■ **Problem to work on**
What is needed is an exact copy of every record.

■ **Input data**

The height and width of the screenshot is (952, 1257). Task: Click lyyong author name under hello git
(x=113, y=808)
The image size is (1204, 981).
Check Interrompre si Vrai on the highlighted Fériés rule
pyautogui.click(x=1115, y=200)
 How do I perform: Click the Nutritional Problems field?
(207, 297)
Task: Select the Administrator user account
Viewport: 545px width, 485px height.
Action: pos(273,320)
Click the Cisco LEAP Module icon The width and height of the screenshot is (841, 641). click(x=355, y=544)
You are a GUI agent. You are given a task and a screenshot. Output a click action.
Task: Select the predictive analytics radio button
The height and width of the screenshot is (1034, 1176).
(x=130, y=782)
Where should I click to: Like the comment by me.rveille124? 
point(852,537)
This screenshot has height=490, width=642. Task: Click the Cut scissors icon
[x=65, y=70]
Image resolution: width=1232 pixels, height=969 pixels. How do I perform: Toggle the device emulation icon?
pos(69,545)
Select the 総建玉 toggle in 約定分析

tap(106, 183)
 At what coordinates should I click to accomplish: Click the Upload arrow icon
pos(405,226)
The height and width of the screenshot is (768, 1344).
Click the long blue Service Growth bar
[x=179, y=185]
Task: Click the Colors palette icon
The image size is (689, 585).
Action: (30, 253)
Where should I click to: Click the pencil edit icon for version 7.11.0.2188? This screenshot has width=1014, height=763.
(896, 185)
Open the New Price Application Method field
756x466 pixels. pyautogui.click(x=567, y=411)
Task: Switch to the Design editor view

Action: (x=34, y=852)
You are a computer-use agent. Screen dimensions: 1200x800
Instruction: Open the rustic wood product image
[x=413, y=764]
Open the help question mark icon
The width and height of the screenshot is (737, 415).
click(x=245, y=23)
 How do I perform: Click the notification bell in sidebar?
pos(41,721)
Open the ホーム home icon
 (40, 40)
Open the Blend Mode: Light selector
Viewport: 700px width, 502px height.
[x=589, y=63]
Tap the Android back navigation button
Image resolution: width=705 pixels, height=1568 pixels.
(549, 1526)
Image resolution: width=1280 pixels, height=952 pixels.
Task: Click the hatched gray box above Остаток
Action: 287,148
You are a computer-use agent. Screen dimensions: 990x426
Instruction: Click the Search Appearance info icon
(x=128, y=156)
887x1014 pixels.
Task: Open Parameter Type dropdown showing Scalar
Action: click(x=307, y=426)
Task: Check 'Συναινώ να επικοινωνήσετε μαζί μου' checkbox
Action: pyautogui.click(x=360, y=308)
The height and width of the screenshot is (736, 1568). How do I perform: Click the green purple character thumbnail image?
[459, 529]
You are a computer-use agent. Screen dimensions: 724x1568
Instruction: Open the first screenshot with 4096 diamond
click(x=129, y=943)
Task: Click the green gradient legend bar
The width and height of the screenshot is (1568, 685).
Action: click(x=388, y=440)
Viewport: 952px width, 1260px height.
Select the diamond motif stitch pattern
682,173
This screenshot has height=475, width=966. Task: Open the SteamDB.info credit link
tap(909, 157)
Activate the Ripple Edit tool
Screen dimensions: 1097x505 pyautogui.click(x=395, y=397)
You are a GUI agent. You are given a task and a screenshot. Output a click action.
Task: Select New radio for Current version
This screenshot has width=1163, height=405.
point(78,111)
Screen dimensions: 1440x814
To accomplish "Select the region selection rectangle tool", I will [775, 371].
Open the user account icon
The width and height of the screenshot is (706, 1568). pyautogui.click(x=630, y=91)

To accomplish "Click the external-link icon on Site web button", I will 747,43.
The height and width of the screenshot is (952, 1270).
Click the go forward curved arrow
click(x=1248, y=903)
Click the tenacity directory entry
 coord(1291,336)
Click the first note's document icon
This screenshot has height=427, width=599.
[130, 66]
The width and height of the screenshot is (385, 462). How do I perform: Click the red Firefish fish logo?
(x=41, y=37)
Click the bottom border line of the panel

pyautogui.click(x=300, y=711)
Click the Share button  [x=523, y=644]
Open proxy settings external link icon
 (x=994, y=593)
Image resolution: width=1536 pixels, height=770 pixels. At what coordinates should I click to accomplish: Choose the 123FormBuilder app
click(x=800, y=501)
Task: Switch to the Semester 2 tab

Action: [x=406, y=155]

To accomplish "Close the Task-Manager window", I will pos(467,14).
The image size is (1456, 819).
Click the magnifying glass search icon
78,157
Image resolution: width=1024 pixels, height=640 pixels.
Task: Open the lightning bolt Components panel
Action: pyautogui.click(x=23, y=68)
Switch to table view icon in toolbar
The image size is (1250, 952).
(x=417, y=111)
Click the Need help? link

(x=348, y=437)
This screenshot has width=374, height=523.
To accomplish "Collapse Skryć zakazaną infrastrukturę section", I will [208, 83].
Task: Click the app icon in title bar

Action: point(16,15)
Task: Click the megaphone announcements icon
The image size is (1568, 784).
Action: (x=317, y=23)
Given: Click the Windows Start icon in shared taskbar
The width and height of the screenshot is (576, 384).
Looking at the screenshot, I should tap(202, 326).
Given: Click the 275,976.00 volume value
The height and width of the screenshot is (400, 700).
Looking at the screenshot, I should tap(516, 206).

■ **Your solution**
The height and width of the screenshot is (952, 1257). Task: Click lyyong author name under hello git
(x=113, y=808)
The image size is (1204, 981).
Check Interrompre si Vrai on the highlighted Fériés rule
pyautogui.click(x=1115, y=200)
 How do I perform: Click the Nutritional Problems field?
(207, 297)
Task: Select the Administrator user account
Viewport: 545px width, 485px height.
Action: pos(273,320)
Click the Cisco LEAP Module icon The width and height of the screenshot is (841, 641). click(x=355, y=544)
You are a GUI agent. You are given a task and a screenshot. Output a click action.
Task: Select the predictive analytics radio button
The height and width of the screenshot is (1034, 1176).
(x=130, y=782)
Where should I click to: Like the comment by me.rveille124? 
point(852,537)
This screenshot has height=490, width=642. Task: Click the Cut scissors icon
[x=65, y=70]
Image resolution: width=1232 pixels, height=969 pixels. How do I perform: Toggle the device emulation icon?
pos(69,545)
Select the 総建玉 toggle in 約定分析

tap(106, 183)
 At what coordinates should I click to accomplish: Click the Upload arrow icon
pos(405,226)
The height and width of the screenshot is (768, 1344).
Click the long blue Service Growth bar
[x=179, y=185]
Task: Click the Colors palette icon
The image size is (689, 585).
Action: (30, 253)
Where should I click to: Click the pencil edit icon for version 7.11.0.2188? This screenshot has width=1014, height=763.
(896, 185)
Open the New Price Application Method field
756x466 pixels. pyautogui.click(x=567, y=411)
Task: Switch to the Design editor view

Action: (x=34, y=852)
You are a computer-use agent. Screen dimensions: 1200x800
Instruction: Open the rustic wood product image
[x=413, y=764]
Open the help question mark icon
The width and height of the screenshot is (737, 415).
click(x=245, y=23)
 How do I perform: Click the notification bell in sidebar?
pos(41,721)
Open the ホーム home icon
 (40, 40)
Open the Blend Mode: Light selector
Viewport: 700px width, 502px height.
[x=589, y=63]
Tap the Android back navigation button
Image resolution: width=705 pixels, height=1568 pixels.
(549, 1526)
Image resolution: width=1280 pixels, height=952 pixels.
Task: Click the hatched gray box above Остаток
Action: 287,148
You are a computer-use agent. Screen dimensions: 990x426
Instruction: Click the Search Appearance info icon
(x=128, y=156)
887x1014 pixels.
Task: Open Parameter Type dropdown showing Scalar
Action: click(x=307, y=426)
Task: Check 'Συναινώ να επικοινωνήσετε μαζί μου' checkbox
Action: pyautogui.click(x=360, y=308)
The height and width of the screenshot is (736, 1568). How do I perform: Click the green purple character thumbnail image?
[459, 529]
You are a computer-use agent. Screen dimensions: 724x1568
Instruction: Open the first screenshot with 4096 diamond
click(x=129, y=943)
Task: Click the green gradient legend bar
The width and height of the screenshot is (1568, 685).
Action: click(x=388, y=440)
Viewport: 952px width, 1260px height.
Select the diamond motif stitch pattern
682,173
This screenshot has height=475, width=966. Task: Open the SteamDB.info credit link
tap(909, 157)
Activate the Ripple Edit tool
Screen dimensions: 1097x505 pyautogui.click(x=395, y=397)
You are a GUI agent. You are given a task and a screenshot. Output a click action.
Task: Select New radio for Current version
This screenshot has width=1163, height=405.
point(78,111)
Screen dimensions: 1440x814
To accomplish "Select the region selection rectangle tool", I will [775, 371].
Open the user account icon
The width and height of the screenshot is (706, 1568). pyautogui.click(x=630, y=91)

To accomplish "Click the external-link icon on Site web button", I will 747,43.
The height and width of the screenshot is (952, 1270).
Click the go forward curved arrow
click(x=1248, y=903)
Click the tenacity directory entry
 coord(1291,336)
Click the first note's document icon
This screenshot has height=427, width=599.
[130, 66]
The width and height of the screenshot is (385, 462). How do I perform: Click the red Firefish fish logo?
(x=41, y=37)
Click the bottom border line of the panel

pyautogui.click(x=300, y=711)
Click the Share button  [x=523, y=644]
Open proxy settings external link icon
 (x=994, y=593)
Image resolution: width=1536 pixels, height=770 pixels. At what coordinates should I click to accomplish: Choose the 123FormBuilder app
click(x=800, y=501)
Task: Switch to the Semester 2 tab

Action: [x=406, y=155]

To accomplish "Close the Task-Manager window", I will pos(467,14).
The image size is (1456, 819).
Click the magnifying glass search icon
78,157
Image resolution: width=1024 pixels, height=640 pixels.
Task: Open the lightning bolt Components panel
Action: pyautogui.click(x=23, y=68)
Switch to table view icon in toolbar
The image size is (1250, 952).
(x=417, y=111)
Click the Need help? link

(x=348, y=437)
This screenshot has width=374, height=523.
To accomplish "Collapse Skryć zakazaną infrastrukturę section", I will [208, 83].
Task: Click the app icon in title bar

Action: point(16,15)
Task: Click the megaphone announcements icon
The image size is (1568, 784).
Action: (x=317, y=23)
Given: Click the Windows Start icon in shared taskbar
The width and height of the screenshot is (576, 384).
Looking at the screenshot, I should tap(202, 326).
Given: Click the 275,976.00 volume value
The height and width of the screenshot is (400, 700).
Looking at the screenshot, I should tap(516, 206).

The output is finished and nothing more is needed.